* **Tarefa escrita 1**: Reescreva todos os registros que vêm depois do texto trocando "Click" por "Select" e deixando todo o resto igual. Não coloque as imagens na resposta.

##### Trecho fornecido

02 Mai 2017
Para anunciar o Evangelho de Cristo, “basta o batismo”, repete muitas vezes o Papa Francisco. A redescoberta do dom comum do batismo é o ponto de partida objetivo para caminhar rumo à plena unidade visível e sacramental dos cristãos. E, na declaração comum assinada no Cairo, o Papa Francisco e o patriarca copta-ortodoxo Tawadros II afirmaram que “procuraremos sinceramente não repetir o Batismo administrado em uma das nossas Igrejas a alguém que deseje juntar-se à outra”.
A reportagem é de Gianni Valente, publicada no sítio Vatican Insider, 29-04-2017. A tradução é de Moisés Sbardelotto.
Quando os refletores tiverem se apagado sobre a viagem do Papa Francisco ao Egito e tiver caído a cortina das manchetes de efeito pré-prontas, essas poucas palavras permanecerão marcando um passo concreto e de consistência primordial na peregrinação rumo à plena comunhão sacramental entre católicos e coptas ortodoxos. Eles começam a enterrar no esquecimento do passado a prática do “rebatismo”, administrado por algumas comunidades cristãs aos novos fiéis provenientes de outras comunidades eclesiais. Uma prática que representa uma ferida aberta nas relações entre as Igrejas e contradiz a autenticidade dos bons propósitos ecumênicos: como se pode sinceramente desejar a plena unidade dos cristãos, se os irmãos já revestidos do batismo de Cristo são rebatizados como se fossem pagãos?
O “rebatismo” praticado também atualmente por algumas Igrejas do Oriente não têm as suas raízes na práxis litúrgica da época dos grandes Padres da Igreja, geralmente abertos a reconhecer a validade dos sacramentos de cristãos pertencentes a confissões diferentes.
Na era moderna, a partir do século XVII, a ação dos missionários católicos e, depois, também protestantes no Oriente reacendeu a competição confessional. Muitas Igrejas do Oriente, por reação, endureceram também a sua prática em relação ao reconhecimento dos sacramentos das outras confissões cristãs e começaram a praticar o “rebatismo” dos novos fiéis que provinham dessas Igrejas e comunidades eclesiais.

##########

* **Tarefa escrita 2**: No texto sobre o rebatismo, quem assinou a declaração comum no Cairo junto com o Papa Francisco?

##### Material fornecido

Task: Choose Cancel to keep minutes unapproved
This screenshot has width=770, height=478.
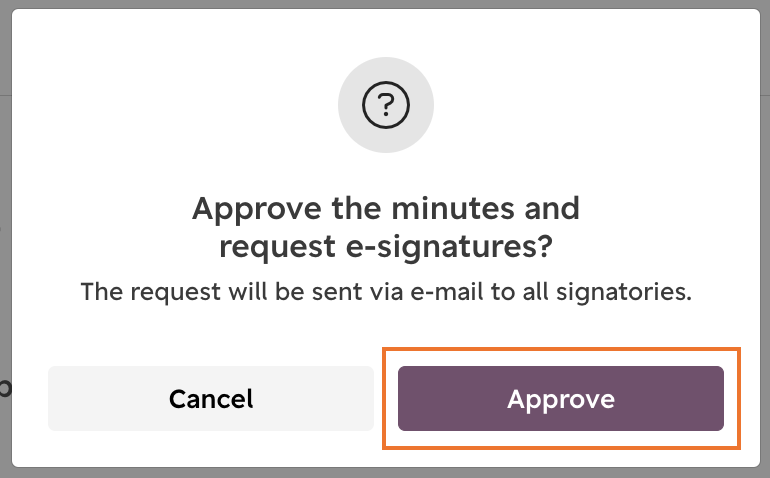Action: [211, 398]
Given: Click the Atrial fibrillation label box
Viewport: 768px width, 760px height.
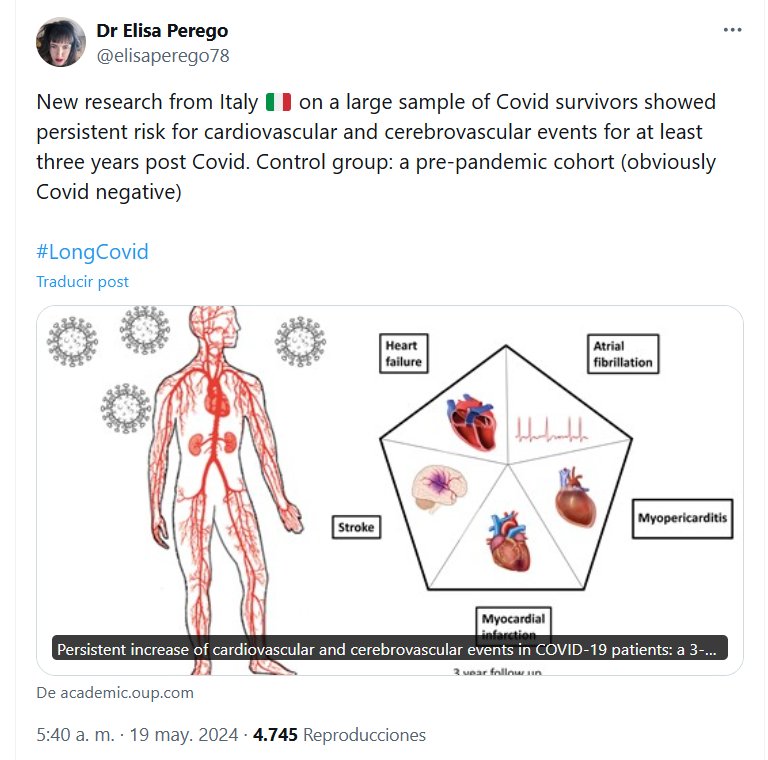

##########

* **Resultado correto 1**:
Task: Choose Cancel to keep minutes unapproved
This screenshot has width=770, height=478.
Action: [211, 398]
Given: Select the Atrial fibrillation label box
Viewport: 768px width, 760px height.

* **Resultado correto 2**: O patriarca copta-ortodoxo Tawadros II.